Angélique (Isabelle Carré) e Jean-René (Benoît Poelvoorde) hanno due elementi che li accomunano che sono una timidezza cronica che li affligge e che determina in negativo l’evolversi delle rispettive vite sentimentali e…il cioccolato, si perchè Angèlique è una esperta cioccolataia, mentre Jean-René è il proprietario di una fabbrica di cioccolato in cui Angélique si ritroverà a lavorare. Il rapporto tra i due timidoni comincerà ben presto a mostrare, dietro silenzi imbarazzati e sguardi sfuggenti, il nascere di un sentimento reciproco che però andrebbe coltivato e soprattutto dichiarato ed è proprio qui che come si suol dire casca l’asino vista la timidezza che affligge i due. Entrambi comunque non rinunceranno e con i loro goffi e teneri tentativi di approccio e l’ausilio di gruppi di ascolto e supporto terapeutico, proveranno con tutte le loro forze ad abbattere quella barriera fatta di paure che arrivano da lontano e visto che l’amore al cinema spesso e volentieri ha il sapore dolce della fiaba e in questo caso l’aroma inebriante del cioccolato, un lieto fine per i due non è certo da escludere.

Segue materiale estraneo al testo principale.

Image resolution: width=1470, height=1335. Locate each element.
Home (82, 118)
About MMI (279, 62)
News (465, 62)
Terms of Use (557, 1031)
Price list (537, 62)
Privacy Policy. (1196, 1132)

Dopo le Lezioni di cioccolato con Luca Argentero e la magia romantica del fiabesco Chocolat con Juliette Binoche è ancora un film francese a mettere al centro di una storia d’amore il cioccolato come romantica panacea, ma stavolta i due protagonisti non hanno un destino avverso o figure celate nell’ombra a complottare contro il loro sentimento appena sbocciato, ma un elemento caratteriale che molti considerano un difetto, ma che in realtà palesa solo un’eccesso di sensibilità, ma quando si parla di sensibilità si può davvero parlare di eccesso? Purtroppo si se si vive in una società in cui faccia tosta, egocentrismo ed aggressività sono elementi che definiscono un vincente e anche se questa iperemotività rischia, come accade spesso di minare una normale interazione sociale.

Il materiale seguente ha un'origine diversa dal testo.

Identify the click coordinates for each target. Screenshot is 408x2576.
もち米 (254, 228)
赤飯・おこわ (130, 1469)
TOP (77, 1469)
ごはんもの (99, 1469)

Il regista Jeanne-Pierre Améris confeziona quello che egli stesso, che di timidezza ha saputo far virtù creativa, definisce come il suo film più personale e in qualche modo autobiografico. Améris nel 2000 scopre l’esistenza di qusti gruppi di ascolto, gli Emotivi Anonimi del titolo, da cui poi nasce l’idea del film che però attenzione non approccia questo malessere puntando allo scavo psicologico dei personaggi o sondando le origini dell’insicurezza cronica che affligge i due protagonisti della storia, ma invece cerca la chiave di lettura più lieve, romantica e fabulistica della tematica, lasciando che la parte seriosa rimanga ai margini e diventi mero spunto narrativo per alcune gag piuttosto azzeccate che costellano il film.

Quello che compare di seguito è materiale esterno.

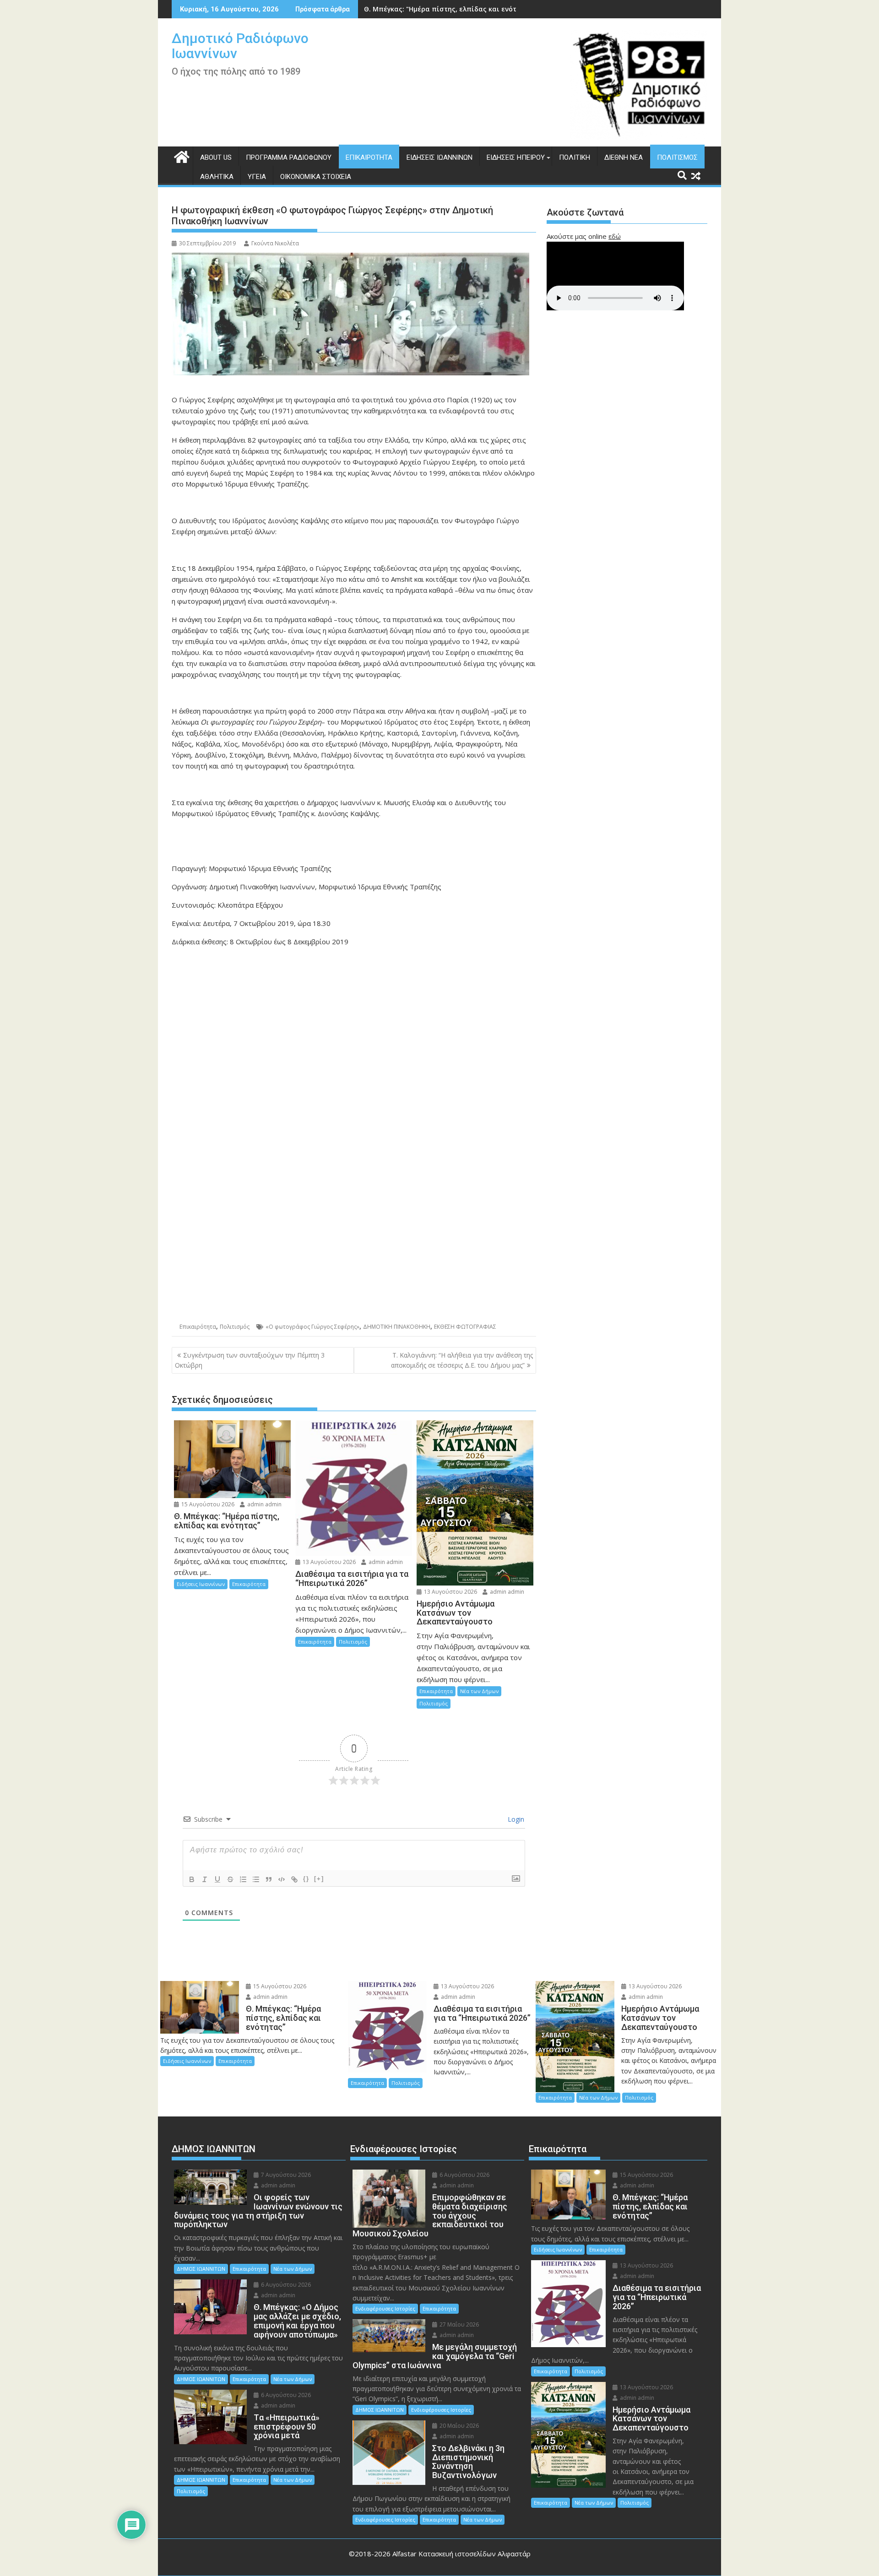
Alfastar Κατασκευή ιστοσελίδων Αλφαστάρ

In Emotivi Anonimi è l’ironia e la levità tipica di molte comedy d’oltralpe a farla da padrone con l’aggiunta in questo caso di due interpreti in parte, quindi consigliato agli inguaribili romantici in cerca di un film natalizio nel senso più ampio del termine.
Nelle sale a partire dal 23 dicembre 2011
Note di produzione: gli Emotivi Anonimi, un’organizzazione realmente esistente nata negli Stati Uniti nel 1971 e arrivata in Europa nel 1979, propone un programma in 12 tappe molto simile a quello degli Alcolisti Anonimi.